Diversi manifestanti sono stati uccisi nella città di Deraa negli ultimi giorni. Il governo si è impegnato a indagare e processare che si è macchiato di omicidi. La portavoce della presidenza, Bouthaina Shaaban, ha accusato i fomentatori stranieri di creare problemi e ha negato che il governo abbia ordinato alle forze di sicurezza di aprire il fuoco sui manifestanti. Ha poi chiarito che questo “non significa che non siano stati commessi errori”.
“Non dovremmo confondere il comportamento di un individuo e il desiderio e la determinazione del presidente Bashar al-Assad a portare la Siria verso una maggiore prosperità”, ha dichiarato durante una conferenza stampa a Damasco. Ha annunciato che sarà istituita una commissione per parlare “ai nostri fratelli a Deraa” e portare di fronte alla giustizia i responsabili dell’uccisione di manifestanti.
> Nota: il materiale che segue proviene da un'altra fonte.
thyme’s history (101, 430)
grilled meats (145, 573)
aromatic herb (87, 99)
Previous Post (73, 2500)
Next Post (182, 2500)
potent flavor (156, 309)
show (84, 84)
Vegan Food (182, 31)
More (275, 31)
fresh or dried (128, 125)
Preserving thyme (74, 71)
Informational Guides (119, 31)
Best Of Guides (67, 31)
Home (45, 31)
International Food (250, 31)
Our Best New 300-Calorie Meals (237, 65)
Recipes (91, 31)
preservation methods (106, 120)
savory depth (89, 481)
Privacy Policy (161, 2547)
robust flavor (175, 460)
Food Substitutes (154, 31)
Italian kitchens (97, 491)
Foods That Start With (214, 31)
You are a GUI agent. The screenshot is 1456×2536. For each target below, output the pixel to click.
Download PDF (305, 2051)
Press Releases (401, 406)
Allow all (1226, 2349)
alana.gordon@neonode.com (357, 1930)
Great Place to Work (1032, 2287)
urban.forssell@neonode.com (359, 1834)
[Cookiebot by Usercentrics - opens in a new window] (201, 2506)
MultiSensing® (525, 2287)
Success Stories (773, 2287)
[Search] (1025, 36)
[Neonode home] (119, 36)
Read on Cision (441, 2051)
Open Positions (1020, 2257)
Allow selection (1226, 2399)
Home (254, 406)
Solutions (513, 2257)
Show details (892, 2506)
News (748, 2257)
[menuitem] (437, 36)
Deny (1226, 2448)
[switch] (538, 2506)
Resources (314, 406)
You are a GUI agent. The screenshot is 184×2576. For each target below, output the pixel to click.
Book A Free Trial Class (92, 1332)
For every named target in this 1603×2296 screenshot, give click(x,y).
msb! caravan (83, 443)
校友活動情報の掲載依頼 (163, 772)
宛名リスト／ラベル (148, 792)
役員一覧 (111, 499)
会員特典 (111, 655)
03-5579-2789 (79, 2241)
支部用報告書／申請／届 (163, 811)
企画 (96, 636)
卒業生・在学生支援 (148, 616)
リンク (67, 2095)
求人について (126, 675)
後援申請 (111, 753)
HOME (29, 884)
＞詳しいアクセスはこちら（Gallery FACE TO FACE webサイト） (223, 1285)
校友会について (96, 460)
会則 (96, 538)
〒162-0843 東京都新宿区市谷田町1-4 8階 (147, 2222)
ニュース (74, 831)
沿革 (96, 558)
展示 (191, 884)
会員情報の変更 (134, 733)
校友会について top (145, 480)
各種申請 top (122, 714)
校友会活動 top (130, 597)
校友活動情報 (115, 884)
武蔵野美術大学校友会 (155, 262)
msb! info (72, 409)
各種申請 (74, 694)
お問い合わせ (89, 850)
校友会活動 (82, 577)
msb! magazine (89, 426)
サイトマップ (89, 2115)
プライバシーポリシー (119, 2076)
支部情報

Ha poi detto che l’esecutivo aumenterà i salari dei lavoratori, introdurrà riforme sanitarie, consentirà a un maggior numero di partiti politici di presentarsi alle elezioni, ridurrà le limitazioni alla libertà di stampa e istituirà un nuovo meccanismo per combattere la corruzione.
Shaaban aveva annunciato un analogo pacchetto di riforme nel 2005, ma i detrattori ricordano come queste promesse non siano mai state mantenute. I gruppi dell’opposizione hanno reagito a questa conferenza immediatamente, sottolineando che il comitato per Deraa non farà nulla per assecondare le aspirazioni della popolazione.